Confidence calibration
Every span the parser emits carries a number: conf="0.94" on the locality, conf="0.81" on the street. You're going to want to do something with that number. Auto-accept the parses you're sure of, route the shaky ones to a human, lower a resolver's trust when the parser is hedging. Before you can lean on it, there's one question worth answering honestly: when the model says it's 94% sure, is it actually right 94% of the time?
For a long while, ours wasn't.
The forecaster's promise
Think about a weather forecaster. A good one who says "70% chance of rain" should be right on about seven of every ten days they say it. That's the whole contract: the number means what it says. If it rains on nineteen of every twenty "70%" days, the forecaster is sandbagging; if it rains on half, they're overselling. Either way you stop trusting the percentage, and the percentage was the useful part.
A neural classifier makes the same promise implicitly, every time it hands you a softmax probability. And like a lot of cross-entropy-trained models, ours quietly broke it: confident in some bands, timid in others, with no single knob that lined the number up with reality.
We measured the gap with Expected Calibration Error. Bucket the predictions by stated confidence, and in each bucket compare the average confidence to how often those predictions were actually right. Average the gaps, weighted by how many predictions land in each bucket. Zero is a forecaster you can trust.
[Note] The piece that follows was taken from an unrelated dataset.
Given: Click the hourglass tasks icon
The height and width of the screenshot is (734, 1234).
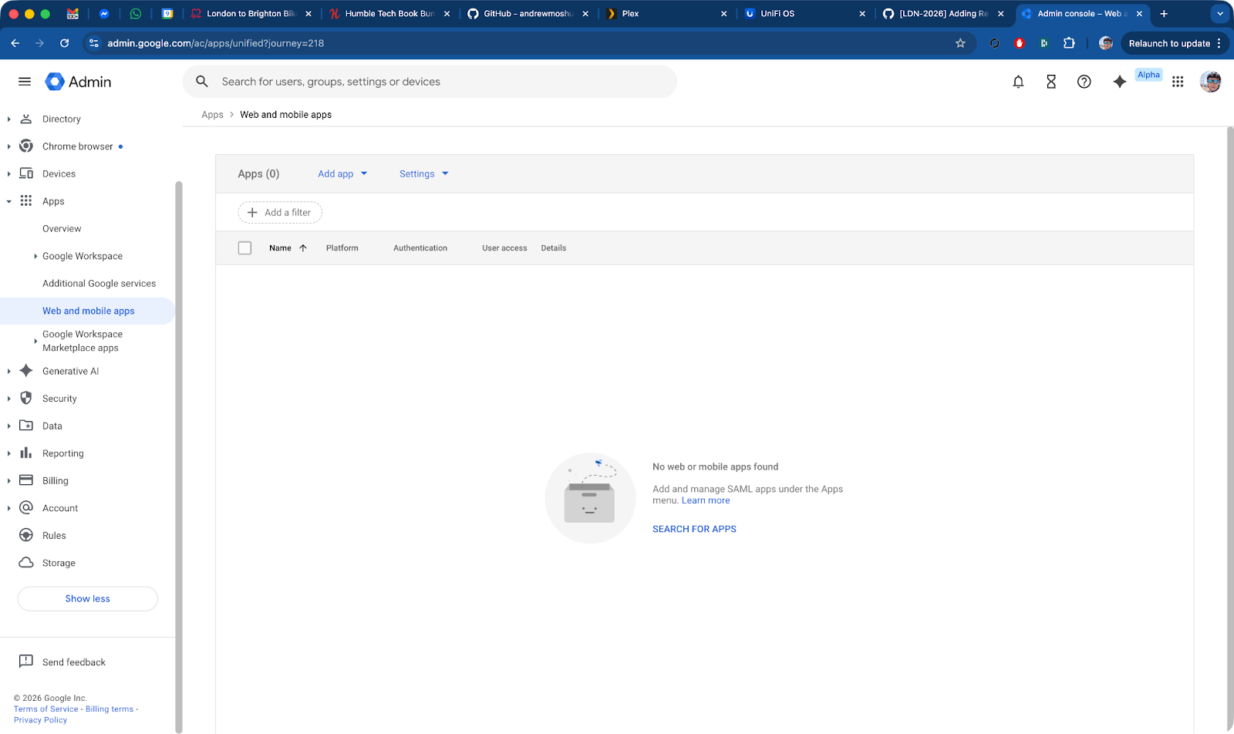Looking at the screenshot, I should pos(1051,82).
Ours sat around 0.067, about seven points of slack between what the model claimed and what it delivered.
A correction sticker, not a new model
The fix doesn't touch the model. It's the same move you'd make with a cheap kitchen thermometer that reads ten degrees low. You don't crack it open and re-machine the probe; you tape a little card to the handle that says "reads 340, it's really 350."
We build that card by running the shipped model over a pile of addresses where we already know the answer, watching where its stated confidence drifts from how often it turns out correct, and fitting a lookup table that translates raw confidence into an honest one. The fit is isotonic, which is a fancy word for a simple promise: the translation never runs backwards, so a raw 0.9 always maps to at least as much corrected confidence as a raw 0.8. Twenty bins, monotone, nothing exotic. And we calibrate the number you actually read, the per-span conf= aggregated across a span's tokens, rather than some internal per-token probability you'd never see.
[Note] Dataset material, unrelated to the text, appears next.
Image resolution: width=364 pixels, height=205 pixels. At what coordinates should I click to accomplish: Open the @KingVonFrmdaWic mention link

The result, measured on addresses the fit never saw: ECE 0.067 → 0.0035. The Brier score, another honesty measure, drops from 0.034 to 0.027. The conf= now means roughly what it says.
Where the honesty lives
Two details keep this from being a number that flatters itself.
First, we fit on one slice of data and report on another. Grading a calibrator on the same examples you tuned it on is like a forecaster grading last week's forecasts after he's already seen the weather; the score comes out better than the future will. So every number above is measured on a held-out 20% the fit never touched.
Second, the calibration set is half OpenAddresses (real, government-sourced addresses the model never trained on) and half training-corpus rows. The corpus half is in-domain, so the model runs a touch optimistic there; the OpenAddresses half is the genuinely held-out, real-world signal. We report the OpenAddresses-only number next to the combined one (0.071 → 0.0067) precisely so that optimism stays visible instead of getting averaged away. Trust the OpenAddresses number more. We'd rather hand it to you than bury it.
It's off by default
Calibration is opt-in. The default parse output is byte-for-byte what it was before, because silently rewriting the conf= values would break anything downstream that pinned to them. So the lookup table ships as a small JSON, and a caller who wants calibrated confidence builds a calibrator and passes it in:
import { createCalibrator } from "@mailwoman/core/decoder"
import table from "../data/eval/calibration/isotonic-en-us-v4.0.0.json"
const calibrate = createCalibrator(table)
const tree = await classifier.parse(input, { calibrate })
Leave it out and you get today's numbers, unchanged.
Why bother
A calibrated conf= is the difference between "the model felt good about this" and "this is right about 94% of the time." The first is a vibe. The second is something you can build a threshold on, accept-above-0.95 and review-the-rest, and have the threshold mean what you set it to. That's the entire reason to put a number on the output: so you can act on it without re-deriving the model's mood every time.
The pipeline that produced the table (build the set, score the model, fit the curve) lives in scripts/eval/, and re-running it for a new model is three commands. The full reliability tables and methodology are in the calibration eval report.